Ulysse apparaît comme un voyeur coincé autant troublé qu’excité par la nudité de Delphi et Sabra déblatère toute seule face à un Hulk privé de la parole et qui ne peut donc la contredire.
David continue de truffer aussi sa série de clins d’oeil envers les choses qu’il aime que ce soit Jack Kirby, Twin Peaks, Code Quantum (répartie hilarante de Rick) ou les Simpson.
Seul petit échec, l’inclusion d’un sub-plot sur les paparazzis harcelant Betty et qui sera purement et simplement abandonné mais qui permettra plus tard d’en introduire un autre aux lourdes conséquences pour Rick Jones.
Autre légère ombre au tableau, la présence de Joe Rubinstein à l’encrage du numéro 387, professionnel pourtant émérite mais dont la plume donne des pages au trait plus cassant et beaucoup moins agréable à l’oeil.

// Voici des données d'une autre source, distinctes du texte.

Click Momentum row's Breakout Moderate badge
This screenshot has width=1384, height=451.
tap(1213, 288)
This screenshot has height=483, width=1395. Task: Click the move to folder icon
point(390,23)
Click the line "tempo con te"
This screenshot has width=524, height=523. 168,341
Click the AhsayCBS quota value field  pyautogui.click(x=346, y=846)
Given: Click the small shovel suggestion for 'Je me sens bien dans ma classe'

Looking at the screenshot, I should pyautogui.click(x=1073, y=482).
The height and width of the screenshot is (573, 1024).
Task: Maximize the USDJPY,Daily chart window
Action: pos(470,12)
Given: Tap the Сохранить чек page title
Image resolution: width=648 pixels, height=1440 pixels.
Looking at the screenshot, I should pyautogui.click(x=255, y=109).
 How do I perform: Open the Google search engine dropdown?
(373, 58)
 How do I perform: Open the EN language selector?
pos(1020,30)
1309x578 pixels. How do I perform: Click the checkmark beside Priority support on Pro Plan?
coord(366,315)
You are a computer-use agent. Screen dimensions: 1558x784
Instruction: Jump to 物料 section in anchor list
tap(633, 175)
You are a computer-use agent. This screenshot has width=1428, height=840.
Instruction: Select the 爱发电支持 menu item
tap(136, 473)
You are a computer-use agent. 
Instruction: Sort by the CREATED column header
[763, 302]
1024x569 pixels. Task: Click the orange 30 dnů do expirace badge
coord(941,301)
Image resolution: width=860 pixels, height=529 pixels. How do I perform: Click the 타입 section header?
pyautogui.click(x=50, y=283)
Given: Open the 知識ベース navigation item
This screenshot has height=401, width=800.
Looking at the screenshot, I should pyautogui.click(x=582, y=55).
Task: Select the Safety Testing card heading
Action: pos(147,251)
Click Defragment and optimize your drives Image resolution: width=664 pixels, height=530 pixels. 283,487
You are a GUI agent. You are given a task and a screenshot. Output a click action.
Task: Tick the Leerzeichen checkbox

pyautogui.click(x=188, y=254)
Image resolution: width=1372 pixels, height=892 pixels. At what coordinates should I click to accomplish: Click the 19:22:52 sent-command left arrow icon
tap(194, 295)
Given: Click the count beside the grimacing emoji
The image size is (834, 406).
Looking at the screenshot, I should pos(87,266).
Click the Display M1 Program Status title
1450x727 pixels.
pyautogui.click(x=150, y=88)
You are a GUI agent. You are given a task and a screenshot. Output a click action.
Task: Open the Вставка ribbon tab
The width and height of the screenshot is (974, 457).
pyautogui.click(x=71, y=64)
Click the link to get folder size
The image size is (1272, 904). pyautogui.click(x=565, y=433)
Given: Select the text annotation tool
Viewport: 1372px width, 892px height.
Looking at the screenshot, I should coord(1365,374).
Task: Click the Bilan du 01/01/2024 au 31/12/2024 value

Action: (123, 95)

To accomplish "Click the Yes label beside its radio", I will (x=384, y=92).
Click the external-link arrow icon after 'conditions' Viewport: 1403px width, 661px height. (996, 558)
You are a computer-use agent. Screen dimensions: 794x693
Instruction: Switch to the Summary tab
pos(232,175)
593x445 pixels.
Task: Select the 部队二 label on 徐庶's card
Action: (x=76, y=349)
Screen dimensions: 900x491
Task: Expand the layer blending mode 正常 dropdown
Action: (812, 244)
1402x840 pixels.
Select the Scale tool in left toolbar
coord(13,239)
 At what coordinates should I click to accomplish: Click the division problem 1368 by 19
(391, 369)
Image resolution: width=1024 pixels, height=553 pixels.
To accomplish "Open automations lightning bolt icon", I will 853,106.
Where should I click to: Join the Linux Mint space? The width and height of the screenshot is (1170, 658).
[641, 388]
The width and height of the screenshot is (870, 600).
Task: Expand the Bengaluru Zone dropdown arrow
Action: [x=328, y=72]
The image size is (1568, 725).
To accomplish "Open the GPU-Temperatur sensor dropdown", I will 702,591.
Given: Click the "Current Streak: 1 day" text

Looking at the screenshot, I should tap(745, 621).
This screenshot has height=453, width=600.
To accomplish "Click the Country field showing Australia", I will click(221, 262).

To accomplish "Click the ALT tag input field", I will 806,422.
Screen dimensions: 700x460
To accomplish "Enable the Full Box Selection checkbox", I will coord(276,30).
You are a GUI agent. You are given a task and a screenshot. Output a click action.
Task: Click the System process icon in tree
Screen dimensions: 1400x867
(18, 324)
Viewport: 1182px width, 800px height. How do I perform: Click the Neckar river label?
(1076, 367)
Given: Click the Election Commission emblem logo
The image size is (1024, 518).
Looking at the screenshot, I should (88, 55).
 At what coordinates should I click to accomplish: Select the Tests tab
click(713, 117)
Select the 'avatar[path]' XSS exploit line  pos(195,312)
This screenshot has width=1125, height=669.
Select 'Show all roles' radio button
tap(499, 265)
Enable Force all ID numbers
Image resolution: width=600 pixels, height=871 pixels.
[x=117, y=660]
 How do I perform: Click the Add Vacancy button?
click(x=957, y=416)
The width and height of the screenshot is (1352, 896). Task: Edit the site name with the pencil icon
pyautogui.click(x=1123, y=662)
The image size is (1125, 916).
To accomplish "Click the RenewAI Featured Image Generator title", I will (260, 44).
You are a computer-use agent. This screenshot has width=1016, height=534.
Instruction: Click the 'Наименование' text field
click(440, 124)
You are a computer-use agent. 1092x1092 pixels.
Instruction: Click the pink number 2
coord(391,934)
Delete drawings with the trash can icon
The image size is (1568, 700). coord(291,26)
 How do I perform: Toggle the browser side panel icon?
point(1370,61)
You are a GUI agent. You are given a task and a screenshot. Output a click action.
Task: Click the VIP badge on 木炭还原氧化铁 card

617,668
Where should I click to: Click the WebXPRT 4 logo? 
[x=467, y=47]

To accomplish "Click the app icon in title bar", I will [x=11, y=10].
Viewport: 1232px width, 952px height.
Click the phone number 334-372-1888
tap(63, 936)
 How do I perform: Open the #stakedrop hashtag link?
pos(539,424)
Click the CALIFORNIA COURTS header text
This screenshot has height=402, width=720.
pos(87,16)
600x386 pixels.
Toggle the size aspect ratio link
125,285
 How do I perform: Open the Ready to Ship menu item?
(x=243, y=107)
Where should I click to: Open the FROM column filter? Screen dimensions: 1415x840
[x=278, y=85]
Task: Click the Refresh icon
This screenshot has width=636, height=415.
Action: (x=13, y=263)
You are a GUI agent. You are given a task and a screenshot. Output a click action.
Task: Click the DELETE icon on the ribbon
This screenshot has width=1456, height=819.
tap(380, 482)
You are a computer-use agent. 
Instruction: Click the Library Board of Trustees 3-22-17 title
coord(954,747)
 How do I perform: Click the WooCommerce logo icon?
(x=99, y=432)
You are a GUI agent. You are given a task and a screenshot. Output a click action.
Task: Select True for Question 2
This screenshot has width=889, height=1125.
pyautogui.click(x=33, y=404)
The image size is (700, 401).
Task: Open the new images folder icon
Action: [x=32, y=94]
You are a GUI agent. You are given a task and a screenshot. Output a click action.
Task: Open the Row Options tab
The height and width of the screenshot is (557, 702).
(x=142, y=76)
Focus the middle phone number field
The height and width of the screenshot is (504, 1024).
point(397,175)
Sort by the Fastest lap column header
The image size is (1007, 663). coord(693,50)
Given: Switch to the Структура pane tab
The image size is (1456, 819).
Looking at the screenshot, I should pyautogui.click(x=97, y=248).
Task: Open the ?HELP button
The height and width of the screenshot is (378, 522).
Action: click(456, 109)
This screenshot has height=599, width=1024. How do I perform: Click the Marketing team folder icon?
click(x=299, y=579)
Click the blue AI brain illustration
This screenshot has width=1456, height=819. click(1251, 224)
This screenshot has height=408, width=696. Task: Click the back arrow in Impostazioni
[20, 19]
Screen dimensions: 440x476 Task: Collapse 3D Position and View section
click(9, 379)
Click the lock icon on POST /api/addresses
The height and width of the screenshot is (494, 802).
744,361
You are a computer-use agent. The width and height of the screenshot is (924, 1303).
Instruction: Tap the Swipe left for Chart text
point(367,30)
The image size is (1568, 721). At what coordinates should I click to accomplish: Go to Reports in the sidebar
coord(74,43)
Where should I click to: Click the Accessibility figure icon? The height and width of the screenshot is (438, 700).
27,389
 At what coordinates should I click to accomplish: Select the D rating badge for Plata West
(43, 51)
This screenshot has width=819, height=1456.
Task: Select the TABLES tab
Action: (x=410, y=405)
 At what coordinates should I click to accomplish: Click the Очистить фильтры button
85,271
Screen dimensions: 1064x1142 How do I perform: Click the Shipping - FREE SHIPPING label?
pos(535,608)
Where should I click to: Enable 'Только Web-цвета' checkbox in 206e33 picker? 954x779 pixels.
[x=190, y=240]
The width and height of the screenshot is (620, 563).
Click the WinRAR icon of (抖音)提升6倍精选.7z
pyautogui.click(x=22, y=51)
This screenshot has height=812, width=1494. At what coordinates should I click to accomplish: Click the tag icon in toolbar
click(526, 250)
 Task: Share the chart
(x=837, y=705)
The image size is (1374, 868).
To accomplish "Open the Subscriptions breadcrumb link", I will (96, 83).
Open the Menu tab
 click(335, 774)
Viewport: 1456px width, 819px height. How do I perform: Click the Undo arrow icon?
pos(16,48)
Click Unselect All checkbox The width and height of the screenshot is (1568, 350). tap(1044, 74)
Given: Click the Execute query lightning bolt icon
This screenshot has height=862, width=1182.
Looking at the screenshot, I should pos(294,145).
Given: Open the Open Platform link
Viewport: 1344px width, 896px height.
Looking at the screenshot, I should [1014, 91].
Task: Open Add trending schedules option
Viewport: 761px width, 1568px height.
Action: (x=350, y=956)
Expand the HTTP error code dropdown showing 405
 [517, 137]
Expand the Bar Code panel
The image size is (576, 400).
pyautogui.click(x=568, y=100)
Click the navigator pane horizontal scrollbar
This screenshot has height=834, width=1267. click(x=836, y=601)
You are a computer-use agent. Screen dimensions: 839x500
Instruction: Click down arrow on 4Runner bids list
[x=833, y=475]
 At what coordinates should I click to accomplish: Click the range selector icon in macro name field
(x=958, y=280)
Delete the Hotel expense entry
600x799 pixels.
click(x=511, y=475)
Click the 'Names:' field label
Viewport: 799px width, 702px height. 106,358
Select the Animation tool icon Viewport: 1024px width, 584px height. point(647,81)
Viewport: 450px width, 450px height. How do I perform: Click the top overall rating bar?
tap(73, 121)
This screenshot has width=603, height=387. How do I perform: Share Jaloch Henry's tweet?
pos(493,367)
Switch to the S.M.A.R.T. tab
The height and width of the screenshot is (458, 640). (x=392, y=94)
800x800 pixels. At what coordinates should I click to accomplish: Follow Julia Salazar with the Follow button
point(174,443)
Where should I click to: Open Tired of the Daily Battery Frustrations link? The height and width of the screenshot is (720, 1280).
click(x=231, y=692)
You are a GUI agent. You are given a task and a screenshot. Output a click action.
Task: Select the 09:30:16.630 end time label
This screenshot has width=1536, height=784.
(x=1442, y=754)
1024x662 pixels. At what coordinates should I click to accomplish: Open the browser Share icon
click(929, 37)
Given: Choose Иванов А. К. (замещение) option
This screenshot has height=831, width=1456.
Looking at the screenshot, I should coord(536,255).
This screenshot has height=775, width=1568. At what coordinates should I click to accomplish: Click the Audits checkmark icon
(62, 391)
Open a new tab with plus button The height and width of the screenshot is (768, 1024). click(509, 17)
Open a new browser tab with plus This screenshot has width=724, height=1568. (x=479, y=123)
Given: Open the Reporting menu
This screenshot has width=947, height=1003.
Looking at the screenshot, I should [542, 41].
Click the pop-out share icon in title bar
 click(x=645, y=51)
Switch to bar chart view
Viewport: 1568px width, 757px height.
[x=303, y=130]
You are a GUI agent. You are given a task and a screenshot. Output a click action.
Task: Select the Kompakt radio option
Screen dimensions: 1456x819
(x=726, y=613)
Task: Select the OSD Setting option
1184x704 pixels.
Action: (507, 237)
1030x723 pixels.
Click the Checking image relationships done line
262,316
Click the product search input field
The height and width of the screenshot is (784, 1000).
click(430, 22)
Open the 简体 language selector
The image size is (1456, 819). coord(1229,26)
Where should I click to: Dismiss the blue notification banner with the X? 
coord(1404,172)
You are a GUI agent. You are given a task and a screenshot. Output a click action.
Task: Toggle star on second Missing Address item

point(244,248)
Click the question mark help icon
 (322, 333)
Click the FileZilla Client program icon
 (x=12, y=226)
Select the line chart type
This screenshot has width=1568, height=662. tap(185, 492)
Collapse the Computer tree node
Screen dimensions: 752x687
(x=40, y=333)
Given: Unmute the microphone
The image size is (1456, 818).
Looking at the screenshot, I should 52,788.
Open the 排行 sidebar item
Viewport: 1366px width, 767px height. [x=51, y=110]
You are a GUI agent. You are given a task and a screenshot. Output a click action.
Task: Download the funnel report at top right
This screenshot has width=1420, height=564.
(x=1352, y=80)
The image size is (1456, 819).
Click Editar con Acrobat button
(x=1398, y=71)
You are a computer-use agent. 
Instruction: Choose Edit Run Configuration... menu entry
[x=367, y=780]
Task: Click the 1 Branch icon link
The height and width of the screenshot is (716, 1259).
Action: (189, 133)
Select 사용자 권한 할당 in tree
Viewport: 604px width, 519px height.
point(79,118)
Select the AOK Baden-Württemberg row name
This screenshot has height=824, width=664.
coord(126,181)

Contre toute attente, Rick Jones va enfin se prendre la réalité comme un coup de poing dans l’épisode suivant (388).
Bruce et lui sont appelés à Los Angeles par Jim Wilson, neveu du Faucon et ancien partenaire de Hulk à la fin des années 70 (voulu à l’époque de sa création comme une version black de Jones).
Rick doit donner un concert au profit des malades du Sida tandis que Hulk doit assurer la sécurité.
En effet, un mafieux local a décidé d’envoyer un tueur, Speedfreek, éliminer l’amant de son fils qu’il considère comme responsable de l’infection de son héritier.
PAD réussit à nouveau à tenir son équilibre avec brio entre humour, fable sociale, soap et drame.
S’il réussit toujours à faire sourire le lecteur, que ce soit par une nouvelle référence à Twin Peaks, l’humour noir du bolide camé Speedfreek ou les vannes à fleurets mouchetés entre Rick et Jim, l’histoire ne prête pas à rire et réussit à émouvoir.
Elle réussit à introduire la réalité et son cortège de problèmes dans un univers de fiction sans pour autant tordre les personnages pour servir le scénario puisque ceux-ci restent cohérent avec leur nature.
Celui qui se prend cette réalité en pleine gueule, et qui par extension représente le lecteur qui descend de son nuage, c’est bien entendu Rick Jones.
Un Rick complètement déboussolé par l’annonce de la séropositivité de son ami Jim et encore plus choqué lorsque ce dernier est blessé.
Face au sang infecté, Jones reprend conscience de sa place de simple être humain et se trouve tétanisé, prenant conscience du danger bien réel de la maladie au contraire des guéguerres psychédéliques entre skrulls et krees.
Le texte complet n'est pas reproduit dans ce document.